Once the line holding "Task: Pick the blue graphic style thumbnail" is found, output it and all remaining lines of the data exactly, with every picture left out.

=-=-=

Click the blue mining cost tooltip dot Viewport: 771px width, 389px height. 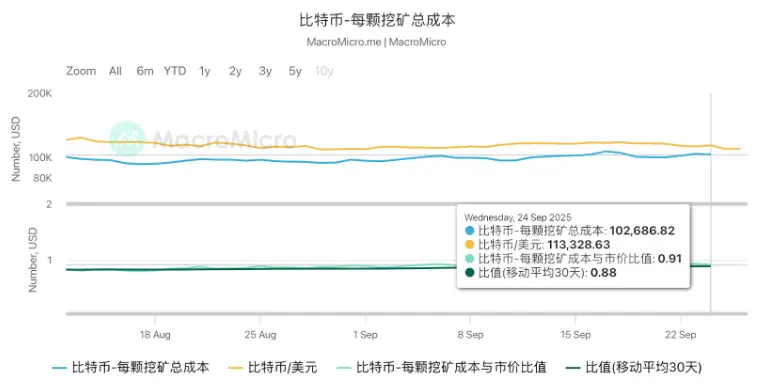pyautogui.click(x=470, y=231)
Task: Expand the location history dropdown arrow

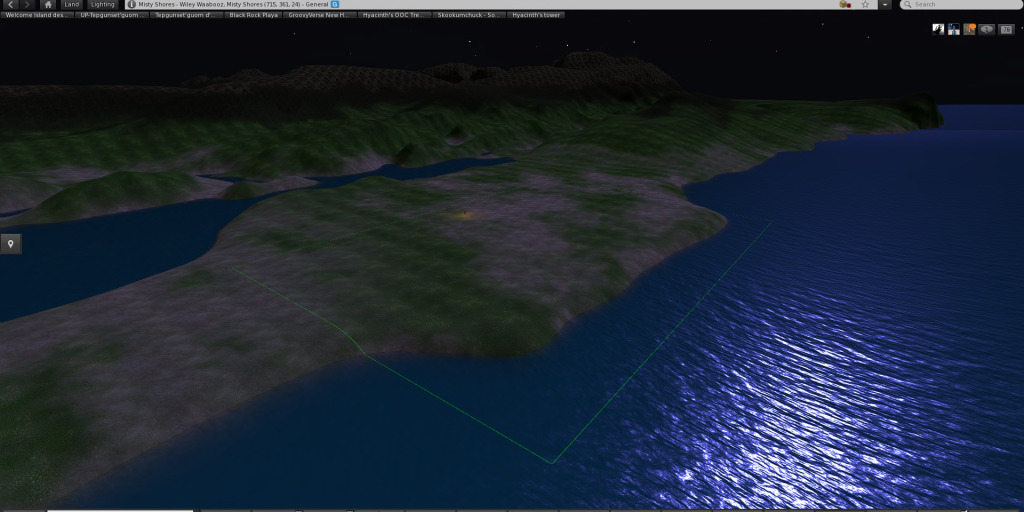Action: click(x=885, y=5)
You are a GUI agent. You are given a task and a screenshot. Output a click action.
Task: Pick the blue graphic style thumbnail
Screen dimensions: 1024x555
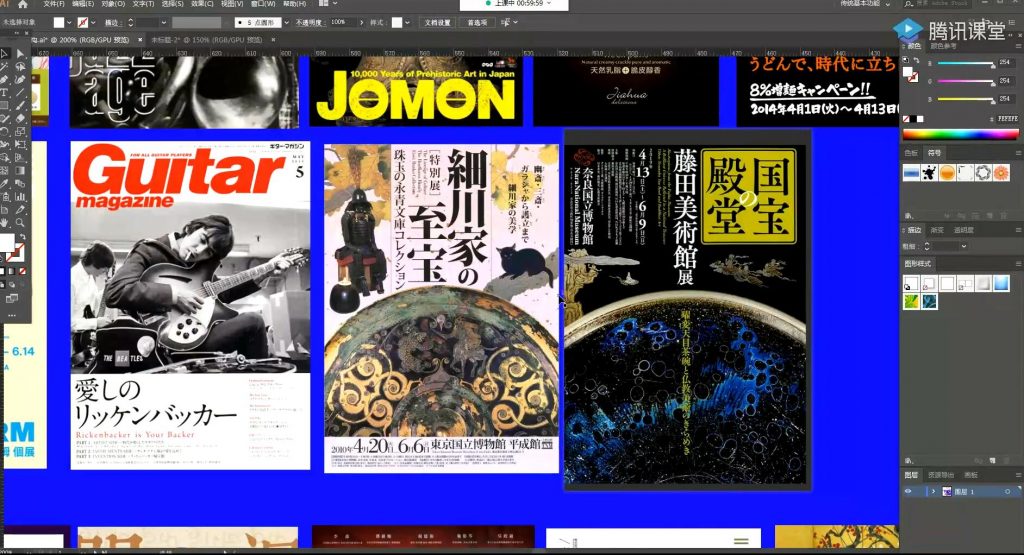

=-=-=

§ **Answer to this exercise**
Task: Pick the blue graphic style thumbnail
Screen dimensions: 1024x555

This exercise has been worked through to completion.